# A FAZER
A – Reproduza, sem alterar nada, o trecho do texto sobre a dança da internet que abre com as palavras que contêm "Apenas para dar" e fecha com "viveu no Brasil.".
B – Dê continuidade ao texto sobre a dança da internet, escrevendo a partir da última frase apresentada.

# TEXTO DE LEITURA
Eu só ouvia falar e pensei que seria algo passageiro. Ano passado, li uma matéria sobre os vídeos de dança mais vistos e, depois de assisti-los, fiquei impressionada com a superficialidade da coisa toda. Até que a repescagem do Dança dos Famosos 2022 foi “dança da internet”. Uma competição séria, com três profissionais de renome no júri técnico. Depois, correu pela internet uma quadrilha de festa junina em que a dança tradicional deu lugar à “dança da internet”. Por fim, uma marca de celular lançou recentemente uma competição de “dança da internet”, com júri composto por famosos no TikTok. O que está acontecendo, “dança da internet” virou modalidade de dança?
Não queria tirar conclusões precipitadas, então, o jeito era passear pela plataforma. Foi o que eu fiz. Passei quase uma hora assistindo apenas às dancinhas do TikTok. Levando-se em consideração que cada vídeo tem apenas 15 segundos, eu vi bastante coisa.
Confesso, o que mais me impressionou foi a exposição de meninas adolescentes em trajes sumários sensualizando para milhões de pessoas. Poderíamos ficar um tempão analisando essa questão, mas como este blog é de dança, vou me ater a isso, mas reafirmo que acho preocupante.
Nos primeiros vídeos, “Até que dançam bem”, eu pensei. Depois de uns 20 minutos, senti que estava assistindo à mesma coisa. Quase uma hora depois, as coreografias eram bem familiares. Peraí, ninguém está inventado a roda: movimentos amplos dos braços e quadril se movimentando sem parar? Cansei de ver isso, minha gente!
Apenas para dar alguns exemplos ‒ clique no nome para os vídeos abrirem em uma nova janela ‒, temos o clássico nacional “Segura o tchan“, do É o Tchan; o grande hit das festas, “Macarena“, do Los Del Rio; e o meu preferido, “Ragatanga“, do Rouge. Quem tem a minha idade e não dançou publicamente uma dessas coreografias, não viveu no Brasil.

# MATERIAL FORNECIDO
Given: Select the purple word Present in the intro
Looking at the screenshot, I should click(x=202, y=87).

# RESULTADOS POR TAREFA
A –
Apenas para dar alguns exemplos ‒ clique no nome para os vídeos abrirem em uma nova janela ‒, temos o clássico nacional “Segura o tchan“, do É o Tchan; o grande hit das festas, “Macarena“, do Los Del Rio; e o meu preferido, “Ragatanga“, do Rouge. Quem tem a minha idade e não dançou publicamente uma dessas coreografias, não viveu no Brasil.

B –
Desde então, aconteceram algumas mudanças cruciais. Antes, o sucesso das coreografias era uma consequência do sucesso das músicas. Hoje, o sentido é inverso, as coreografias impulsionam o sucesso das músicas. Além disso, a plateia é outra, de poucas pessoas conhecidas e próximas a milhares de pessoas desconhecidas e distantes. Por fim, além da dança, agora importa quem dança. Diretamente da sala de casa, uma pessoa pode virar celebridade instantânea, alcançar fama, dinheiro e status. Mal comparando, é como se a primeira-bailarina do bairro tivesse conseguido o papel principal de Giselle e se apresentasse no palco do Teatro Municipal.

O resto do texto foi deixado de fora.